A kitchen faucet is an appliance that you use daily, so much so that you automatically expect it to work. When it breaks down, it can really throw a wrench in your routine, if you’ll pardon the pun. Like all appliances, it needs routine maintenance.
Perhaps there’s a leak, something’s broken, or you may need to replace a part or two. Sometimes you’ll run into the situation where you’ll need to remove the whole faucet altogether.
But don’t worry.
There’s no need to stress as removing it isn’t complicated at all!
There are many reasons to remove a faucet, whether it be to seal the base to prevent leaks or to replace the entire faucet unit, and there’s no need to hire a professional that will drain your bills! Instead, we have a DIY guide for faucet removal. Today, we will be taking a closer look at a specific brand and model: the Price Pfister single handle kitchen faucet.
Table of Contents
Introduction to Pfister
Pfister, or Price Pfister, is an American manufacturing company that focuses on bathroom faucets, kitchen faucets, shower systems, showerheads, and other accessories and plumbing fixtures.
While most of its products are made for residential homes, Pfister also manufactures some faucets for the hospitality industry so you know that they’re a top-quality company and can be trusted.
Of course, that doesn’t mean that their products are totally foolproof and can last forever. Wear and tear can definitely take its toll on plumbing features, especially ones that you likely use on a daily basis.
So let’s get into how to remove your Pfister kitchen faucet.
What You’ll Need
- Adjustable wrench
- 3/32 wrench
- Pfister socket wrench | basin wrench
- Flashlight | headlamp
- Bucket or big tray to collect water
- Spray lubricant (optional)
- Locking pliers
Step by Step Instructions
- To prep the removal of your Price Pfister faucet, you should first empty out the sink cabinet, so you have ease of access without any obstacles. You also have the option to disconnect the P-trap as that may save you time later, but it is not necessary.
- In the beginning, you’ll need to take the precaution of turning off the water supply valve to the faucet so water will not drip or start flowing out as you do the procedure. Be sure also to relieve any pressure from the faucet as well!
- The first component you’ll need to remove is the spout with the sprayer (and the pull-down spout if your faucet comes with it).
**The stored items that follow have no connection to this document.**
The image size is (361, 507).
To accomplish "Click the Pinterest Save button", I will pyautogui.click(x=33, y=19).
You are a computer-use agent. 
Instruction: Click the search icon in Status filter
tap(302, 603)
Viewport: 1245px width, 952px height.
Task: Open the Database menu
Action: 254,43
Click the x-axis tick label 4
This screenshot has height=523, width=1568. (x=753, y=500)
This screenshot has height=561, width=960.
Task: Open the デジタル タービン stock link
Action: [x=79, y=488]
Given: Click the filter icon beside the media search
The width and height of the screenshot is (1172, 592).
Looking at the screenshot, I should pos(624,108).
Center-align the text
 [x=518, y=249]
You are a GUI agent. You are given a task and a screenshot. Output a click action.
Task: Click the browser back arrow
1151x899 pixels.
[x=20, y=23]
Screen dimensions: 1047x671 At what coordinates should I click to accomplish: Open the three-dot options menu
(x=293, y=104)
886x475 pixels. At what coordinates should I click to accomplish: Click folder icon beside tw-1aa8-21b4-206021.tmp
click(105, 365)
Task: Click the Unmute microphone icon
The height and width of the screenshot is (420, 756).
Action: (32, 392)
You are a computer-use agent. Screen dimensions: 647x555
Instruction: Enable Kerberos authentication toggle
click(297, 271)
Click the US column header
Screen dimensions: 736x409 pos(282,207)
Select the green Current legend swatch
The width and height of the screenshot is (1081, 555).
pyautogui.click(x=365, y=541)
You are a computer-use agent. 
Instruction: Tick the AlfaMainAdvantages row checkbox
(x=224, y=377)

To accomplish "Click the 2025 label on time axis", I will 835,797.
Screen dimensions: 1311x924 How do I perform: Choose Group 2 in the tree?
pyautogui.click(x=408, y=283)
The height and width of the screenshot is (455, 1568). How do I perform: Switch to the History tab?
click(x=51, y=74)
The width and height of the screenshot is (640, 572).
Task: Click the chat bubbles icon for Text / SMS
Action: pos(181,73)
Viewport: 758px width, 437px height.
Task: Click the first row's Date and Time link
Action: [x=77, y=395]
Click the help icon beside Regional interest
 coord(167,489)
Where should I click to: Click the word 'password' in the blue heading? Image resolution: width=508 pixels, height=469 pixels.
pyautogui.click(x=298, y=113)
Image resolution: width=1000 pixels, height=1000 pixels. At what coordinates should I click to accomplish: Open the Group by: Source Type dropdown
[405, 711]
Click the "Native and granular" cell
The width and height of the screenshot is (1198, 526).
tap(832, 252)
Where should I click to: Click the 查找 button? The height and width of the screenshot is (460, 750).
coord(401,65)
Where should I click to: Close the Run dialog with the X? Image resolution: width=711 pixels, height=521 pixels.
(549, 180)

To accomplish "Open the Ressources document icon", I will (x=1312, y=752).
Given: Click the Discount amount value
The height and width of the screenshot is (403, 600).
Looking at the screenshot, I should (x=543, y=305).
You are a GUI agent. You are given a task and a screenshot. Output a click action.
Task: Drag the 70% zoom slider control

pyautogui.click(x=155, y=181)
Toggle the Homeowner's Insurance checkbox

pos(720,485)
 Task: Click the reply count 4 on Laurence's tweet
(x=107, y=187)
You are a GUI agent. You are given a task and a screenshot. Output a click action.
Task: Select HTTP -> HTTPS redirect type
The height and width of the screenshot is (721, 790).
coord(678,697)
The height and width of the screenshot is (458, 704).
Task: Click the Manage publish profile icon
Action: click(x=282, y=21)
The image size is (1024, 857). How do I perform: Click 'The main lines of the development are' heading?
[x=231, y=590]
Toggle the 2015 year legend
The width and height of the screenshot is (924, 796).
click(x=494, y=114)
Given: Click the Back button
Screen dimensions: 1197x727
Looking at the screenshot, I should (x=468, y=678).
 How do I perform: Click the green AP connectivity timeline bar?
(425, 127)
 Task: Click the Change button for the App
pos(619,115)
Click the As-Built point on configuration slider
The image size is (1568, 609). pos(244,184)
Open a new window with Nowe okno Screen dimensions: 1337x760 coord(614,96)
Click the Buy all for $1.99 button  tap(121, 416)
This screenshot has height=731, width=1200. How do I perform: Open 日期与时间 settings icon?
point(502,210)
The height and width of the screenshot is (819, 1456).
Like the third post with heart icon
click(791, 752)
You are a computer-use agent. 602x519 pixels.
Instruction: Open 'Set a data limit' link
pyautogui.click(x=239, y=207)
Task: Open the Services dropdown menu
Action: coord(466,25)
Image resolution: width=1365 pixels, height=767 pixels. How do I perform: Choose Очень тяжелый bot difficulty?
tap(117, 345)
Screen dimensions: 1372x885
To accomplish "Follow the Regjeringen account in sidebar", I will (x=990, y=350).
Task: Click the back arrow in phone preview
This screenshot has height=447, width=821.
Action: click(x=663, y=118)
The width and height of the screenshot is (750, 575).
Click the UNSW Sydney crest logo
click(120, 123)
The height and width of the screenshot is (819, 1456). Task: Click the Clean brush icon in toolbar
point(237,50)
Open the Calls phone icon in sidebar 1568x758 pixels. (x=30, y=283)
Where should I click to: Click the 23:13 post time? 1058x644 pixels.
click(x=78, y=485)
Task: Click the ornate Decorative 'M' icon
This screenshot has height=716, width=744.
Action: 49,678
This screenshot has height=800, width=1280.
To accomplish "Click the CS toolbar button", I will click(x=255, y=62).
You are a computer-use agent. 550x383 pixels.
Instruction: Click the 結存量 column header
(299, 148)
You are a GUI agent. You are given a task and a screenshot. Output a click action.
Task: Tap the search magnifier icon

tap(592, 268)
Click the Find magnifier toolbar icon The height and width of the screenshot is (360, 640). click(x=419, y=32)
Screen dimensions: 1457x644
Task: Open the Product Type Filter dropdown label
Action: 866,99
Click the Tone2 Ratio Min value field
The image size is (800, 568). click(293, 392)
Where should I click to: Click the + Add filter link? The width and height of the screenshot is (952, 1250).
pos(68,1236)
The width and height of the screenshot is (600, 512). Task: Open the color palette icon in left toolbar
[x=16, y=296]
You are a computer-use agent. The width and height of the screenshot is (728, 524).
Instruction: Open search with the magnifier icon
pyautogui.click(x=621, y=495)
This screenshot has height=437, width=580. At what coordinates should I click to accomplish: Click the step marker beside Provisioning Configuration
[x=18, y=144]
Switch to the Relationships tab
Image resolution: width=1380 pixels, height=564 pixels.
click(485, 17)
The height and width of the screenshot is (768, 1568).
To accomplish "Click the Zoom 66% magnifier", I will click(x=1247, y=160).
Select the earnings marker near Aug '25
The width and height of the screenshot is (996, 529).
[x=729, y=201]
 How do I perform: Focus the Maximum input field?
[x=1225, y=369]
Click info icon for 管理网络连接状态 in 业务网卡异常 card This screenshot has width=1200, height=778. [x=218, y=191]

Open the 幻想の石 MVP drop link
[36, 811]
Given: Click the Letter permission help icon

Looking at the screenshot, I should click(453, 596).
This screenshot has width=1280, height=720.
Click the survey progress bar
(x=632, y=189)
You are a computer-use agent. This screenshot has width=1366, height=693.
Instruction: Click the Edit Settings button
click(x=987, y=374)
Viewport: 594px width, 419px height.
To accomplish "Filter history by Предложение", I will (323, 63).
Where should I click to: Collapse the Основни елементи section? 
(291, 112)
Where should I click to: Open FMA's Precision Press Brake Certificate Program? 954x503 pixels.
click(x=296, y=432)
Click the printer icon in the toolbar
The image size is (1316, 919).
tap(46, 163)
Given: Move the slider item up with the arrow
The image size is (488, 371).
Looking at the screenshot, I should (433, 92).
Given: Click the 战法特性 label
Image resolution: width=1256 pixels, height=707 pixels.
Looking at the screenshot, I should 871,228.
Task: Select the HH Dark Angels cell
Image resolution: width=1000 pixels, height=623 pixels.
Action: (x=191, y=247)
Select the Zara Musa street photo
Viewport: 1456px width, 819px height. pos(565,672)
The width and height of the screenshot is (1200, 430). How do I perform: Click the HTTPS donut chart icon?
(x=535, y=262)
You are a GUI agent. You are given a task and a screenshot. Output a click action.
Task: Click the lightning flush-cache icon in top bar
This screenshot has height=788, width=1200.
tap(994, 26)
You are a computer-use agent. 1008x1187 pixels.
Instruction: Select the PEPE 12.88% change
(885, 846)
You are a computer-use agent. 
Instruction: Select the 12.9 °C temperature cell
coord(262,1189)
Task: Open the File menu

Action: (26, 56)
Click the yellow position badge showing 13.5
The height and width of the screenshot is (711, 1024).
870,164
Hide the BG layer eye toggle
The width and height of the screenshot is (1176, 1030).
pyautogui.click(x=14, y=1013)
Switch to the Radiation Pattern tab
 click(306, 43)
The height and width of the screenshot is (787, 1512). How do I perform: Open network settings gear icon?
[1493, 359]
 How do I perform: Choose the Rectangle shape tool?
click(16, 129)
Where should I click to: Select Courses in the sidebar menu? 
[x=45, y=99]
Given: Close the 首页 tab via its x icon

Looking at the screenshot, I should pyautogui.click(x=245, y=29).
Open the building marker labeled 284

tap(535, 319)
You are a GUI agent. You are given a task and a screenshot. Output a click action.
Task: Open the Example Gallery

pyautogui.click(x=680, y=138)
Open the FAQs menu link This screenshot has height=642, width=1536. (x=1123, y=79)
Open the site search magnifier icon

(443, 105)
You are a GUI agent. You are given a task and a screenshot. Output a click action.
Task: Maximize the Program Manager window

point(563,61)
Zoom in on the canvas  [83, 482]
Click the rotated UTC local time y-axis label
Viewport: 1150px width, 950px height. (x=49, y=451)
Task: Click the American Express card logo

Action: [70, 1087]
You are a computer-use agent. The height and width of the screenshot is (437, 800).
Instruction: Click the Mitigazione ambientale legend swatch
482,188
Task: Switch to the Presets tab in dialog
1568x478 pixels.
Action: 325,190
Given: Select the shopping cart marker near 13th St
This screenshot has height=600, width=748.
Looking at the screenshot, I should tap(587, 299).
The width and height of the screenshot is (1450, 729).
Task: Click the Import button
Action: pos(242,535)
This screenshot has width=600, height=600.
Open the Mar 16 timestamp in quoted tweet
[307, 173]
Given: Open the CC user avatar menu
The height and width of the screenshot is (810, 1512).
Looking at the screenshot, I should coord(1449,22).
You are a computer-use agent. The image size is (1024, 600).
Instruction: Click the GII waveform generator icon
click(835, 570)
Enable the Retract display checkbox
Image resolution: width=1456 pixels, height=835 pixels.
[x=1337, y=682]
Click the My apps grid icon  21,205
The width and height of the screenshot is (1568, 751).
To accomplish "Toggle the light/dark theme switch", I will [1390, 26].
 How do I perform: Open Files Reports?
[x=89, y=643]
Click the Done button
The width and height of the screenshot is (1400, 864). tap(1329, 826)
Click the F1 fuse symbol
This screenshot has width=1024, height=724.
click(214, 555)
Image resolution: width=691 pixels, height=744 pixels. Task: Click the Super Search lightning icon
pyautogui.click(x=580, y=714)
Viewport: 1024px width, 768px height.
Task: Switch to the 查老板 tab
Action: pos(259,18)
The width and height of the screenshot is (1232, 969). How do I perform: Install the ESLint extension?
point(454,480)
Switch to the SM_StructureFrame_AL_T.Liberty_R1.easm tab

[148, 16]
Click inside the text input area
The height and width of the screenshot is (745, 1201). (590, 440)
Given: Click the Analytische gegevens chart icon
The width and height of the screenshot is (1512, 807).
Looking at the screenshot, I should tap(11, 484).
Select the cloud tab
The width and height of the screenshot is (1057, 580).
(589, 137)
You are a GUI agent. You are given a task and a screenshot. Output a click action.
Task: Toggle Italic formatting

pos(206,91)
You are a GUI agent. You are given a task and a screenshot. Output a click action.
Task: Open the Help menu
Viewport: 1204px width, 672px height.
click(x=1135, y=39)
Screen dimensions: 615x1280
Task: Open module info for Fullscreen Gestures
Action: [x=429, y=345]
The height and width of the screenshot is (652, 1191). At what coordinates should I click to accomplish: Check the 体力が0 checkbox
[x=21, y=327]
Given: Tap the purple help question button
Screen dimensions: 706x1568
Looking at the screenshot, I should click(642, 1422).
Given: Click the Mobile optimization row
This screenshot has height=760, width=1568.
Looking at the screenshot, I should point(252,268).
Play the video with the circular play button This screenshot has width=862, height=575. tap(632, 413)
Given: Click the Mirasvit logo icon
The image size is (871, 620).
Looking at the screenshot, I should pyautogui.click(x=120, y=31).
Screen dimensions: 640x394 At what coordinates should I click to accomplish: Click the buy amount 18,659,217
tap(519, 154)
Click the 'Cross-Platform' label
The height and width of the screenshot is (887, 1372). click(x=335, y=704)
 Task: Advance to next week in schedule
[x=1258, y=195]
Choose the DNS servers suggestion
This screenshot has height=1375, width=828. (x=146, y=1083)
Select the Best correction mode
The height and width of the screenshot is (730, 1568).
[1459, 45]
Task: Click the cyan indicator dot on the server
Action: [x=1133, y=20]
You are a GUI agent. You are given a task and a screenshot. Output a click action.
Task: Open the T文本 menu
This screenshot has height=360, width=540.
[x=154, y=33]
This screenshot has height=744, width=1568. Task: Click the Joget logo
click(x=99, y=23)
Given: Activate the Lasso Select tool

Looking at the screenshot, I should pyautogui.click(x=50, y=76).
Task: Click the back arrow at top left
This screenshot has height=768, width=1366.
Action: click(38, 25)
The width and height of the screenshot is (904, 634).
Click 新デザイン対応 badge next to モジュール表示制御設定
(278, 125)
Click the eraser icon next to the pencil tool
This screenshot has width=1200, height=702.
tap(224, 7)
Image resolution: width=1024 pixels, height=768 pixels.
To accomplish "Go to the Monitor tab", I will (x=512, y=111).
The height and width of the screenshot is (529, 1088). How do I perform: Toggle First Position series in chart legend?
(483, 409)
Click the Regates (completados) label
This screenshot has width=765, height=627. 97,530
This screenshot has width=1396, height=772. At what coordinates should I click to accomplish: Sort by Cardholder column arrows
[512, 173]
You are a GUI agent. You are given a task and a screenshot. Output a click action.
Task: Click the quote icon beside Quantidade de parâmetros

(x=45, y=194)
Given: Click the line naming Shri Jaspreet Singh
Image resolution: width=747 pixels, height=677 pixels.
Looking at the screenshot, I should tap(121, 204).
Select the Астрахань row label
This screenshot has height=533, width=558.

This is usually a simple twist and turn movement, which is an easy way to remove the sprayer head.
- You may now disconnect the hoses connected to the water supply lines to the handle and cartridge with an adjustable wrench. Keep in mind that there are also hoses connected to the spout and sprayer to the faucet diverter. The method may vary depending on the model and how these hoses are connected.
- Now you can start with some components where you won’t need tools. This is because most Pfister faucets come with quick-connect features, where you’ll just need to push a tab while pressing the connector, where it will release itself, and you can pull apart its components. However, you may need a locking plier as older models will have screws that you’ll need to remove, and you would need to hold the parts steady to do so.
You can start by looking for the Y-shaped connector and find the tabs to put pressure on so you can remove the parts. There is a colored ring on the Y connector’s upper side, where you’ll push to remove it from the spout.
- Next, you would need to detach the retainer nuts that bolt the mounting hardware to the sink. You can use the Pfister socket wrench or a basin wrench. This is where you may need spray lubricant as the nuts may be challenging to budge due to build-up and rust. If you decide to use it, be sure to wait a couple of minutes for the spray lubricant to settle in.
Note that depending on the faucet model and design, you may have some other tubes connected to the faucet, so you’ll need to remove those or simply cut it off with a hacksaw if you determine not to reuse them.
- Finally, you should be able to lift the entirety of the faucet from the sink deck! Be sure to clean and wipe off any debris and leftover plumber putty.
Reminders for Maintenance
Removing your Pfister faucet isn’t that hard, and it shouldn’t be a heavy burden or cost for you. The guide we have presented can be applied to different kitchen faucet models but may vary depending on the types of screws and how everything is connected and bolted down.
As mentioned earlier, you can use this opportunity to clean the faucet base area for a clean re/installation and make sure to properly apply a sealant to prevent any leaks and preserve optimal and efficient performance. The main focus is that the sinks’ foundations are relatively similar, so you have just pocketed another expertise to your home maintenance abilities!